OverBought/OverSold part 2

Regarding yesterday's post with OverBought and OverSold indicators, I combined that with the TAA model from before (5 asset classes, buy above 200 day, invest in Commercial paper otherwise). I just wanted to add in RSI since that had a tendency to be most effective (can't use lower bollinger band since already out, not enough data for stochastics). I started with the method from yesterday (only invest when RSI is less than 75) which works very well with equities, but this method does not work as well with the other asset classes and it significantly underperforms as a diversified strategy. However, it remains significant for equities, so I will leave it in place for them. EAFE benefits from staying away when there is an RSI less than 50, but the other asset classes are already out of the market enough due to the TAA that it really doesn't improve their situation that much (25 results in no change for any of them) and the change just for commodities won't change the results significantly (statistically or economically). Ignoring the OverBought RSI figure for everything except equities also improves returns (different time periods are slightly improved by reducing them to 98 or 95, but it is not statistically or economically significant).

In other words, what is true for yesterday was likely true just for the S&P500 and not something applicable to a diversified strategy. However, just including it for equities can raise the Sharpe ratio from .88 to 1 over the entire time period and from .94 to .99 since 1990. Not a statistically significant difference for the overall strategy, but since it is statistically significant for the underlying, it might be worth considering an addition. A strategy that avoids situations where the monthly return is greater than the 2 (or 2.5 or 3) stdev Bollinger Band does not improve returns overall.

OverBought/OverSold

One of my interests is looking into ways to improve investing returns. I decided to look just at the S&P500 on a monthly basis since 1967. Mebane Faber has noted that the returns to a 10 month simple moving average strategy earns significant returns. In this sample, the returns are statistically significant with a 12.2% return (13.5% standard deviation) compared to a statistically insignificant 5.8% (18.3%) when below. I wanted to test three common OverBought/OverSold indicators on a monthly basis and then check to see if they would be any benefit when combined with the 200 day strategy.

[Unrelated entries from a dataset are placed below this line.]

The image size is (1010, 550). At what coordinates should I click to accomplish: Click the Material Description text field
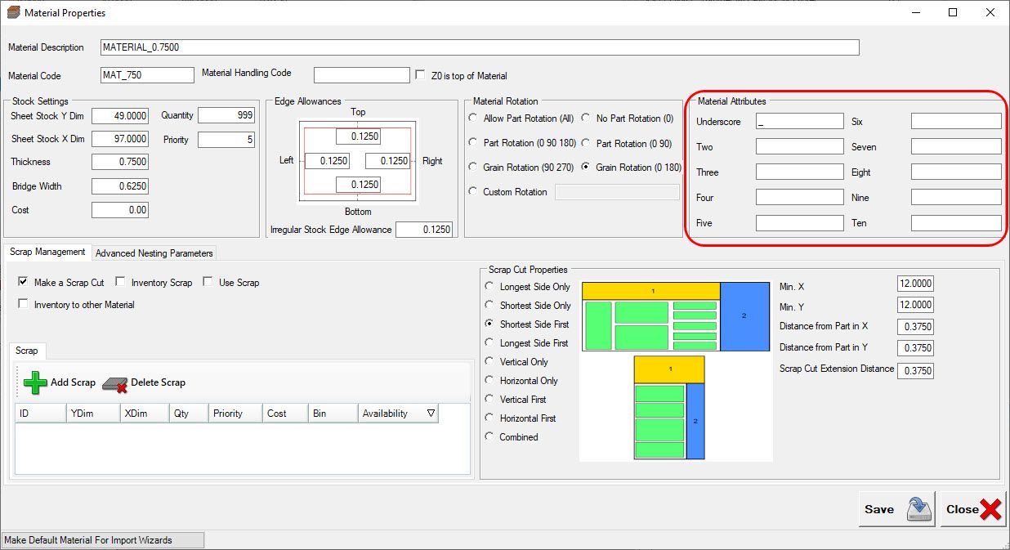coord(480,47)
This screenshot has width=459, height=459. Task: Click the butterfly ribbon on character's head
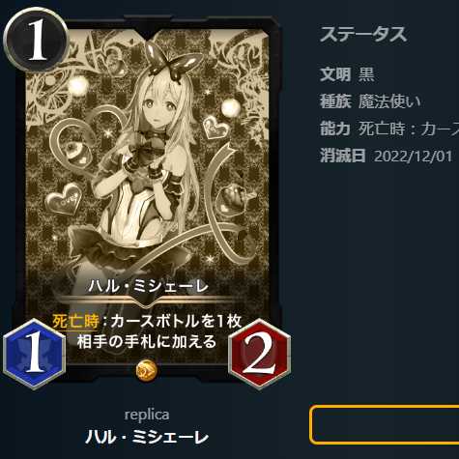174,61
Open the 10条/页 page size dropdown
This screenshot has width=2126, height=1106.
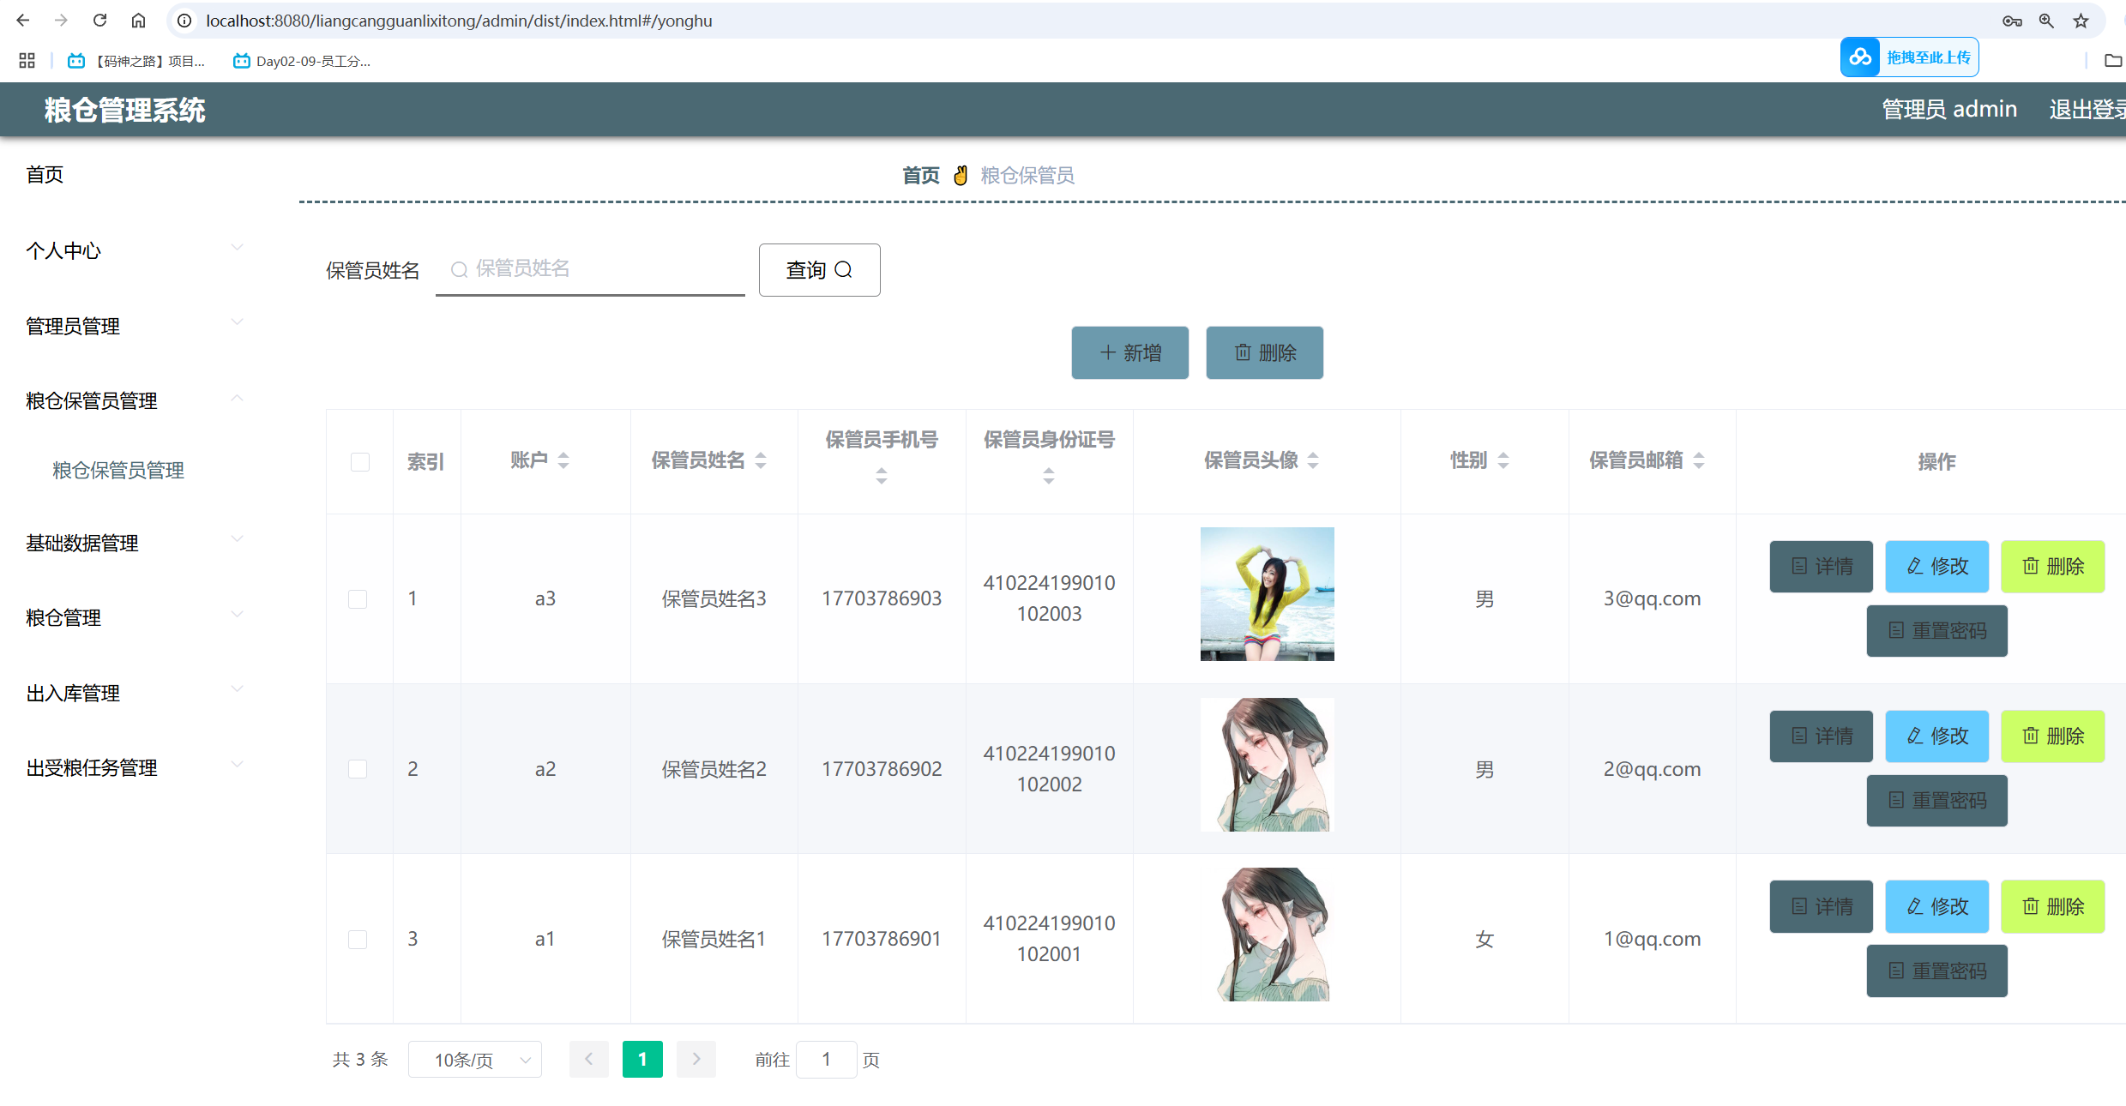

The three indicators I used were Relative Strength Index, Slow Stochastic, and Bollinger Bands. I would imagine that most people who would come to this site has heard of these concepts (which you can google if my explanations aren't good enough), but I'll explain their basic concepts anyway. The Relative Strength Index scales the ratio of the size of recent up moves to down moves. If there are more up moves, then the ratio will tick up which is then scaled from 0 to 100. The %K fast stochastic indicator measures where the most recent close is relative to the range the stock has been trading in. If it is trading near recent highs, then it will be closer to 100 and closer to 0 when trading near lows. Slow Stochastic is a 3 month MA of the fast. Bollinger Bands measure 2 (or n) standard deviations away from the moving average. For all of these, I use ten months as the initial range. I'm only able to do the slow stochastic since 1988 since I couldn't get highs or lows before then.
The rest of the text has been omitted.